Chicago Mayor Brandon Johnson is leading a city that’s deep in red ink, with rising bond spreads, heavy pension and debt obligations, and a pattern of borrowing that critics say squeezes services and future taxpayers. This piece lays out the budget shortfalls, a controversial bond deal, echoes of past missteps, and conservative calls for stronger fiscal controls and more accountable leadership.
Chicago faces a corporate fund gap topping $1 billion and a projected 2025 operating shortfall near $150 million, while roughly two-fifths of the budget gets eaten by debt service and pensions. When half your checks go to past promises, there’s nothing left for garbage pickup, safety, or basic street maintenance.

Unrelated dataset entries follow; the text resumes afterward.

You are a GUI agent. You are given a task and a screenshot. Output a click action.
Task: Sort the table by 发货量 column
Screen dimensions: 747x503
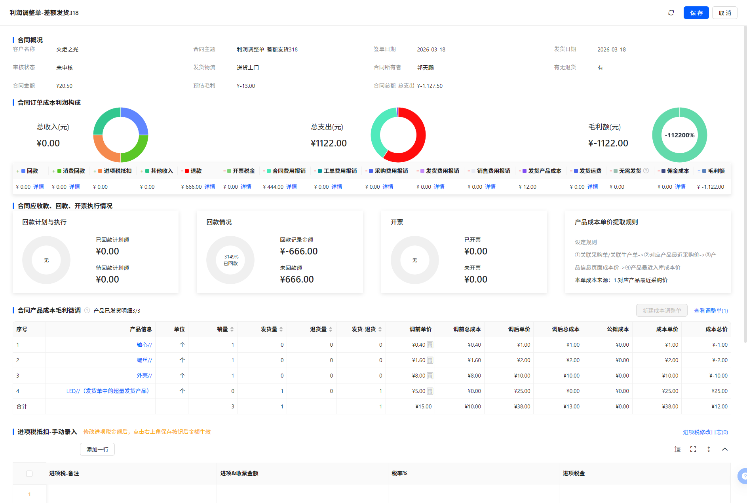coord(281,329)
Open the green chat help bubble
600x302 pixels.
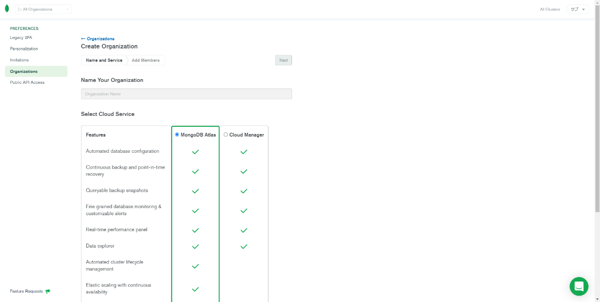pyautogui.click(x=579, y=286)
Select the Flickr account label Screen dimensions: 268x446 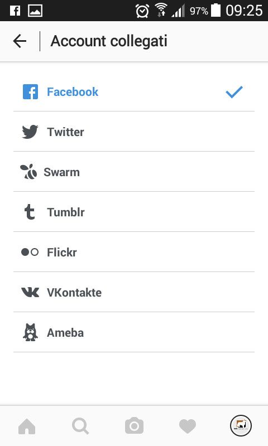tap(62, 253)
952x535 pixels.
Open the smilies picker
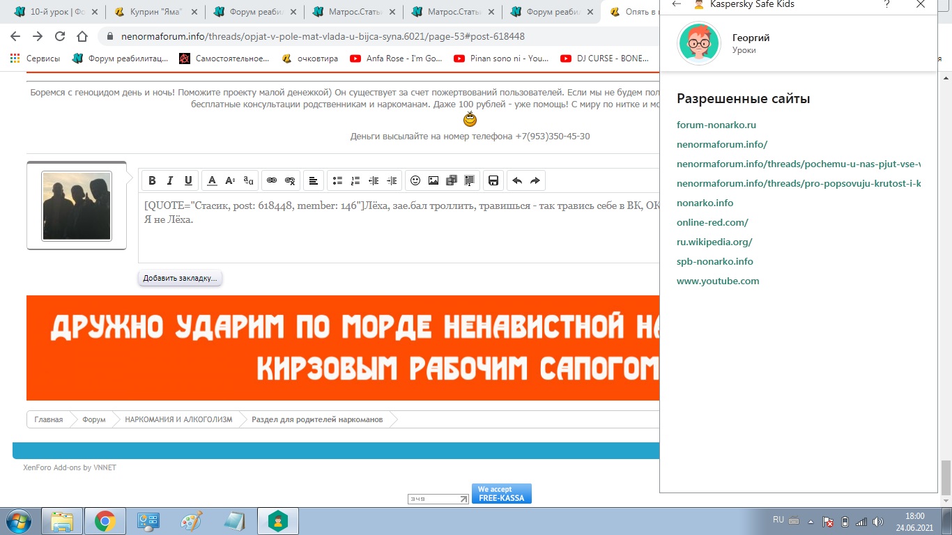click(x=415, y=181)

That math explains why investors are watching closely and pushing yields higher.
Mayor Johnson warned the city was “at a crossroads” and said officials had to “essentially do more with less,” while also blaming federal pressures as a new complication. The phrasing underscores a defensive tone from the mayor, but voters and markets want concrete fixes, not rhetoric. Short-term spin won’t erase long-term obligations that keep compounding.
Austin Berg of the Illinois Policy Institute points out that spreads on Chicago debt “getting wider and wider — the structural issues,” and that assessment is more than alarmist talk; it’s the market’s reality check. Berg likened the city’s choices to common-sense financial advice: “The solution set is always the same: Stop making bad decisions, and you have to put a structure in place to make better decisions.” That blunt framing lands because Chicago’s record is full of one-time patches and borrowing for recurring costs.

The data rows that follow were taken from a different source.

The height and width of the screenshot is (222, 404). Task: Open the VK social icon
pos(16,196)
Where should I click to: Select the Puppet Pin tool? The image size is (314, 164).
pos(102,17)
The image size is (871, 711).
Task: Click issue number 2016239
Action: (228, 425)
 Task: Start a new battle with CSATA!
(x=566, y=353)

Some of the “bad decisions” aren’t subtle. “So, the bad decisions are things like taking one-time revenues from federal COVID spending and putting it into operations. The bad decisions are borrowing for operations, which this latest bond issue just did. That’s a huge no-no and a red flag for investors.” Short-term fixes that push costs into the future are remodeling today’s budget into tomorrow’s crisis.
The city’s $830 million bond offering that delays principal payments for two decades looks like a modern echo of the parking meter fiasco under the previous administration. Years ago Chicago traded away long-term revenue for a quick infusion, and now similar “pay later” deals threaten to leave essential services underfunded while future residents shoulder the bill. That’s a political choice with generational consequences.

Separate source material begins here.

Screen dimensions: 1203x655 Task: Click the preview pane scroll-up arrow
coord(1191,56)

Chicago spends about 40% of its budget on debt service, yet city services still suffer, and governance gaps make matters worse. The city does not have voter approval required for new general obligation debt, a rare exception shared only with New York, and critics argue the chief financial officer role lacks true independence. Those structural flaws limit accountability and make tough reforms harder to pass.
There’s also a political angle to the spending debate. Critics note money flowing to social justice and other non-core programs while streets go unplowed and basic services lag. A viral exchange earlier this year highlighted the optics: when an independent journalist pressed the mayor about plowing, Johnson replied, “Let me just commend the efforts of the city employees that made sure that our streets were plowed. … I do not personally plow streets. … No one was stuck,” Johnson replied. For many residents, that answer sounded like a shrug.
Reformers urge tougher levers: let municipalities access Chapter 9 for restructuring, require voter approval for major long-term debt, and install a truly independent financial watchdog. Berg suggested those changes bluntly as bargaining chips the city currently lacks when facing union liabilities and entrenched spending commitments. Without stronger tools, Chicago’s negotiators have one hand tied behind their backs.
The City Council did stop the proposed “head tax” that would have hit big employers, rejecting a levy that critics said would push businesses out and shrink revenue. Meanwhile, national commentators note bond downgrades and warn that incremental tweaks won’t reverse the broader fiscal path. The debate now is simple: accept hard, sometimes unpopular decisions or watch costs roll forward onto the next generation of Chicago taxpayers.